🤖 AI Summary
Despite safety alignment, large language models (LLMs) remain vulnerable to jailbreaking attacks; moreover, existing alignment methods are often shallow—harmful outputs are frequently determined within the first few generated tokens. To address this, we propose the “single-trigger-token mechanism,” the first approach to identify and exploit a common pattern among safety-triggering tokens: a single, carefully selected token—applied early in decoding—precisely activates the model’s internal safety response mode. Our method relies on token-level behavioral analysis and constrained decoding, requiring no fine-tuning or additional training and remaining compatible with diverse safety-aligned LLMs. Experiments across multiple jailbreaking attack scenarios demonstrate that our approach significantly reduces harmful output rates while preserving original task performance and introducing negligible latency overhead.
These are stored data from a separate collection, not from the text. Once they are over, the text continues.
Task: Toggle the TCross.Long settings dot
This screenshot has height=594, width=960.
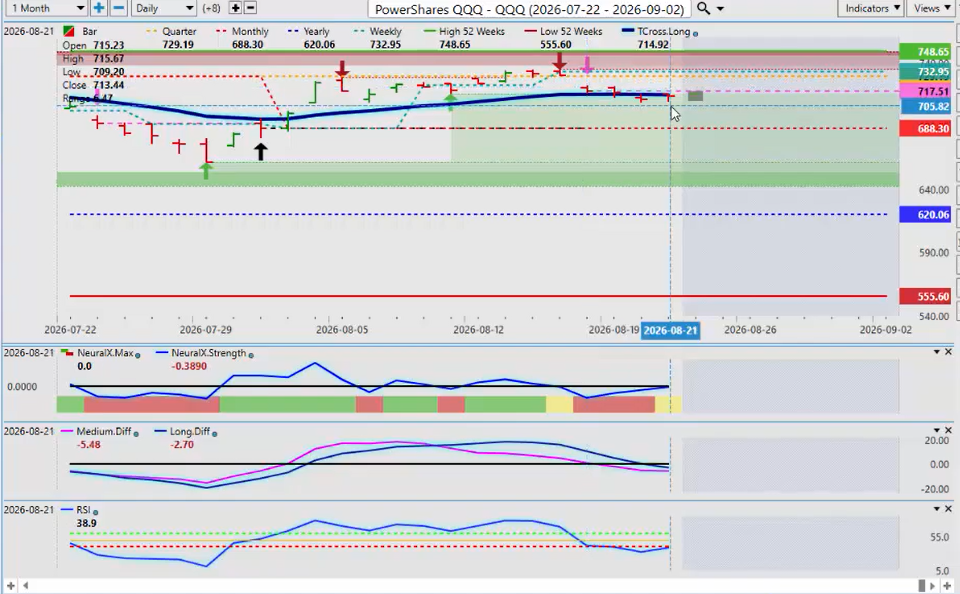Action: click(x=696, y=33)
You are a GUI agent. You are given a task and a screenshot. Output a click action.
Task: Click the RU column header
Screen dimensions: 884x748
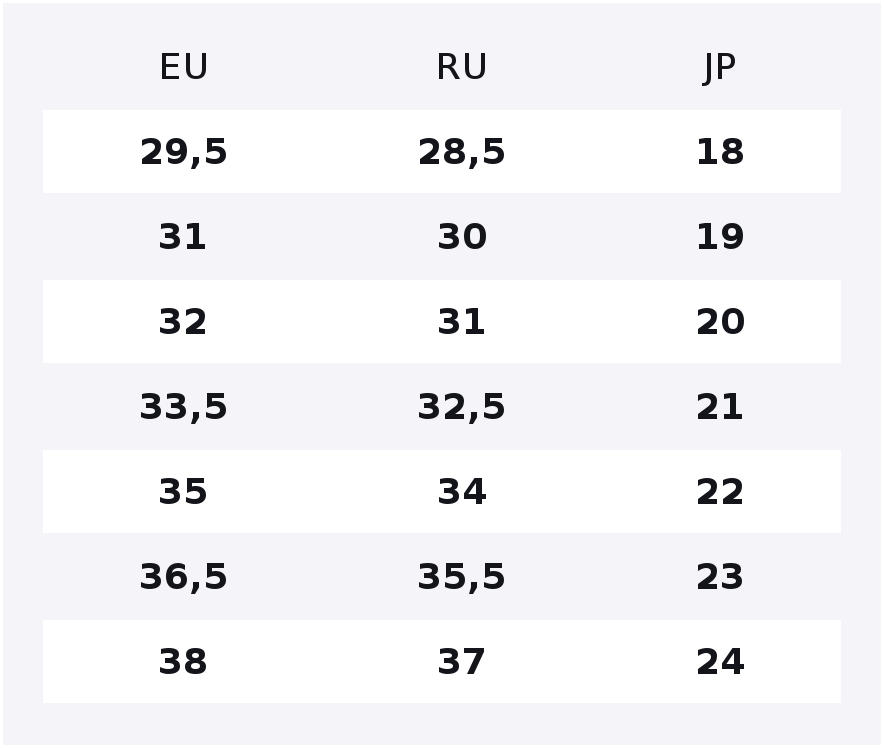(x=461, y=67)

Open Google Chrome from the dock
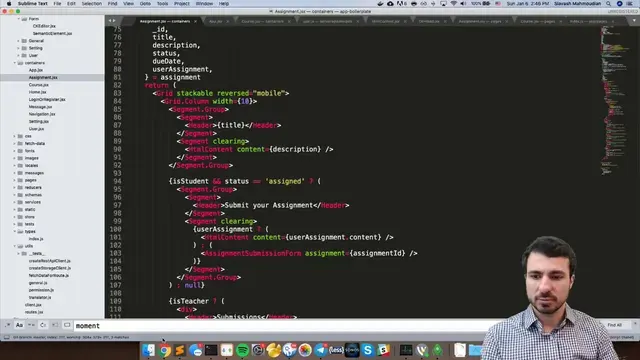[x=164, y=350]

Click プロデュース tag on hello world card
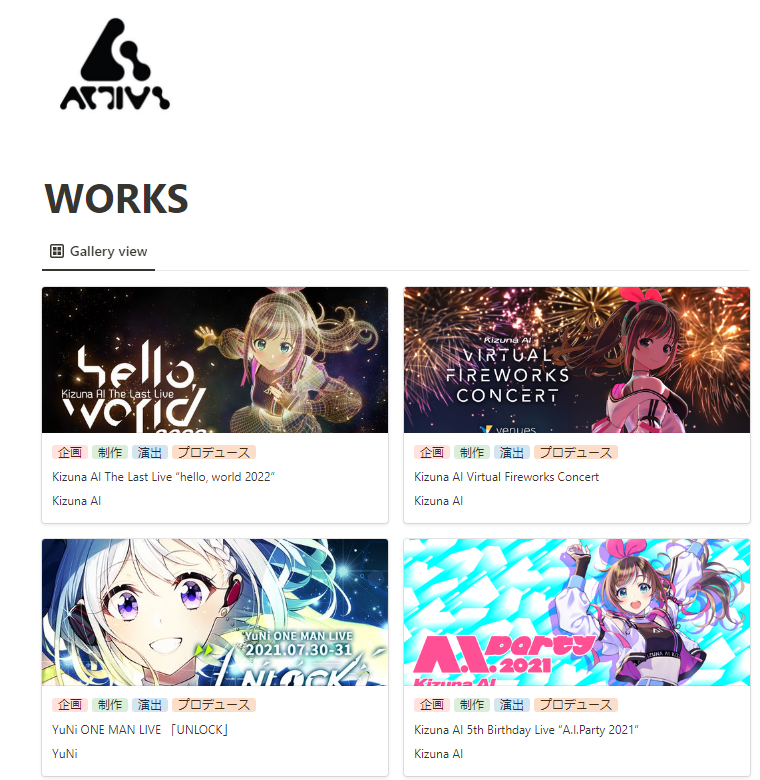[214, 452]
It consistently outperforms ten state-of-the-art baseline methods, establishing a new benchmark for lightweight, effective safety enforcement in aligned LLMs.
📝 Abstract
Large Language Models (LLMs) have been extensively used across diverse domains, including virtual assistants, automated code generation, and scientific research. However, they remain vulnerable to jailbreak attacks, which manipulate the models into generating harmful responses despite safety alignment. Recent studies have shown that current safety-aligned LLMs often undergo the shallow safety alignment, where the first few tokens largely determine whether the response will be harmful. Through comprehensive observations, we find that safety-aligned LLMs and various defense strategies generate highly similar initial tokens in their refusal responses, which we define as safety trigger tokens. Building on this insight, we propose exttt{D-STT}, a simple yet effective defense algorithm that identifies and explicitly decodes safety trigger tokens of the given safety-aligned LLM to trigger the model's learned safety patterns. In this process, the safety trigger is constrained to a single token, which effectively preserves model usability by introducing minimum intervention in the decoding process. Extensive experiments across diverse jailbreak attacks and benign prompts demonstrate that ours significantly reduces output harmfulness while preserving model usability and incurring negligible response time overhead, outperforming ten baseline methods.